Bu tasarı, değil ormanları, “üstün kamu yararı” görülmesi hâlinde, tüm yeşil alanları imara açmayı öngörüyor. “Üstün kamu yararı”, “kalkınma” varsayılırsa, gelsin rezidanslar, alışveriş merkezleri... Üstelik de, bu kararı verecek olan, tek başına, Çevre ve Şehircilik Bakanlığı.
Önce Susurluk Skandalı ardından da Marmara Depremi, bildiğimiz hâliyle bir dönemi, bir siyaseti bitirmişti; Gezi Olayları da, bir “insan hakları ayaklanması” olarak bir dönemi bitiriyor. Yasaların böyle hoyratça, danışmadan, konuşmadan çıkarıldığı dönemin sonunu hazırlıyor.
Ancak Gezi, sonun sadece başlangıcı.
“Gezi Ruhu”, insan hakları, insanca yaşama ve yaşatılma talebi.
Peki, “Gezi Depremi”nden sonra ne olacak?
Hem Susurluk hem de Marmara Depremi’nden sonra olduğu gibi; çok şey ve hiçbir şey.
Bu olaylardan sonra da, “yeni bir Türkiye, yeni bir dönemden” bahsedildi.
Evet, bahsettiğimiz yeni Türkiye, artık birçok demokrasi sınavının verildiği, darbe tehdidinin olmadığı bir ülke. Bunun da sebebi, demokrasi talebini her seferinde daha güçlü dile getiren halk.
Siyasi partiler değil.
Orantısız zekâ kullanımı
Devlet eliyle hunharca şiddet kullanımı, şu âna kadar üç cana mal oldu, beş bine yakın kişi yaralandı.
Bir yandan can kaybına ağıt, öte yandansa, bir doğum heyecanı sürüyor. Şimdilik bir “halk şenliği”var; devletin şiddetten azad ettiği yerlerde.
Medya ve siyaset de, bir ölçüde nedamet getirdi, günah çıkarmaya başladı.

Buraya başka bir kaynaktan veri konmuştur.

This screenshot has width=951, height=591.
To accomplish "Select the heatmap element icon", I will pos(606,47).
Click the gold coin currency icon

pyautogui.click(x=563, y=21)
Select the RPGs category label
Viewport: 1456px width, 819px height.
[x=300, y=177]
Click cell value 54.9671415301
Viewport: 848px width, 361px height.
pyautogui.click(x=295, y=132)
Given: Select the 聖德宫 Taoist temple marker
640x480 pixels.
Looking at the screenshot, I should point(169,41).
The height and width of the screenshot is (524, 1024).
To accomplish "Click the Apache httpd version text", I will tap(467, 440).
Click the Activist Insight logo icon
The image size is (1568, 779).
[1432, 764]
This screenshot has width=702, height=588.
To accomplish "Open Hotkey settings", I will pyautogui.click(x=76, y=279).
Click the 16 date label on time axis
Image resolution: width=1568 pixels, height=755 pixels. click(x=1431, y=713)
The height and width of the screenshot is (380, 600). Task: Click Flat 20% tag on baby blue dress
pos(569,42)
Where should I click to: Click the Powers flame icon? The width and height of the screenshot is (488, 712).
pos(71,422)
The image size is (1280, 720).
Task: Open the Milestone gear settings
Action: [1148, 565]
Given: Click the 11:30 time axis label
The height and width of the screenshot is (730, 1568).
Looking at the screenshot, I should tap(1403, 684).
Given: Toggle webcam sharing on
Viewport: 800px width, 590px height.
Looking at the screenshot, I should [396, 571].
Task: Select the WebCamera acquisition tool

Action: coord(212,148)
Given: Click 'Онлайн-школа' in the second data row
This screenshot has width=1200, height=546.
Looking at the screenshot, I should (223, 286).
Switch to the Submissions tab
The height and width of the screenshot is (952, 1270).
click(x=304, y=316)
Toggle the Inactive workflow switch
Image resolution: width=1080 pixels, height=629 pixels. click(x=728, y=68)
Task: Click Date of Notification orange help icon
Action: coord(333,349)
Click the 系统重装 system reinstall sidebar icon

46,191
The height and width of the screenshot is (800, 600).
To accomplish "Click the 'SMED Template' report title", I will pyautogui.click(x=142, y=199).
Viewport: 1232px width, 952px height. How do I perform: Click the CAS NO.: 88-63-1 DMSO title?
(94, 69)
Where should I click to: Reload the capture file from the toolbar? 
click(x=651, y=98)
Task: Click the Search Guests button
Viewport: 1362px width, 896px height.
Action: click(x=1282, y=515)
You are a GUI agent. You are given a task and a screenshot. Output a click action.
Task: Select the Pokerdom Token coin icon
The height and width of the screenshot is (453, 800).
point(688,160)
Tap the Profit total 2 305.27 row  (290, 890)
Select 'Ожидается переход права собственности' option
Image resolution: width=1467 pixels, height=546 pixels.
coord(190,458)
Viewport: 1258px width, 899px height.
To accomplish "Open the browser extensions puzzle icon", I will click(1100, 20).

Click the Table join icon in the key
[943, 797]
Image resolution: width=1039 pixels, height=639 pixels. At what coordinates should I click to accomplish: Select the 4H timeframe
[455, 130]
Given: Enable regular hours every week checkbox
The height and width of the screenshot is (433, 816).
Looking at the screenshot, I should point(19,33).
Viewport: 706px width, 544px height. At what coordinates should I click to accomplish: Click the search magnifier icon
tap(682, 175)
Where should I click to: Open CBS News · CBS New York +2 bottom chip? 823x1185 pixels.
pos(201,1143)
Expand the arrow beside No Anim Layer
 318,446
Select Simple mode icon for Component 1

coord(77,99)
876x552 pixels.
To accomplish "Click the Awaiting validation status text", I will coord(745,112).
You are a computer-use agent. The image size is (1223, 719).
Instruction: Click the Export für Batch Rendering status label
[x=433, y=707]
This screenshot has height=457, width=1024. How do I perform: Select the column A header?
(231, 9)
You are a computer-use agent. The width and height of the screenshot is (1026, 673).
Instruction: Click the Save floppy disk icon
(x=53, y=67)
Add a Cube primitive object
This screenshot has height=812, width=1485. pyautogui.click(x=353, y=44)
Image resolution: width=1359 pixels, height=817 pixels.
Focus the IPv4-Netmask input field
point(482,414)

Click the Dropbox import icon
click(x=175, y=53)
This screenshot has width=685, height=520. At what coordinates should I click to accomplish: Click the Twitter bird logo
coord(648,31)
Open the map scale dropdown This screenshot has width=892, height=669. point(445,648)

Ancak, gerçek barış ve toplumsal huzur artık bugünkü medya ve siyaset yapısıyla mümkün olamaz. Başbakan Erdoğan ve “ona gerçekleri söylemesi için” yalvar yakar olduğumuz danışmanları, bu sistemin sadece sebebi değil, aynı zamanda sonucu. Sadece şu son günlerde, Başbakan’a yapılan ricalar, yazılan mektuplar bile bulunduğumuz noktanın acılığını gözler önüne seriyor.
Nerede, dünya demokrasilerinin, hükümetlerin, “insanların, insanlar için, insanlardan yana”olması prensibi?
Biz, hâlâ, kaderimizle ilgili karar alanlara, sanki insanüstü varlıklarmış gibi yakarmak zorunda kalıyoruz.
Nasıl Marmara Depremi, bugün bildiğimiz anlamda sivil toplumun ortaya çıkışının tohumlarını ektiyse, “Gezi Depremi” de, geleceğin siyaseti ve medyasının tohumlarını toprağa attı.
Bir Twitter yorumcusu, Mehmet İren, şöyle yazmış; “Bittiğinde, bir taraf ne kadar kalın kafalı ve ayarsızsa diğerinin o kadar zeki ve eğlenceli olduğunu hatırlayalım”. Evet, orantısız zekâ kullanımını gerçekleştirenin de “halkımız”, diğer adıyla, “çapulcular” olduğunu tarih yazacak.
Gülmeyi çok özlemişiz.
Demokrasi, uzun mesafe koşusu; daha yol çok, ama bir daha kahkahayı faili meçhul bırakıp, kayıpların arasına katmayalım.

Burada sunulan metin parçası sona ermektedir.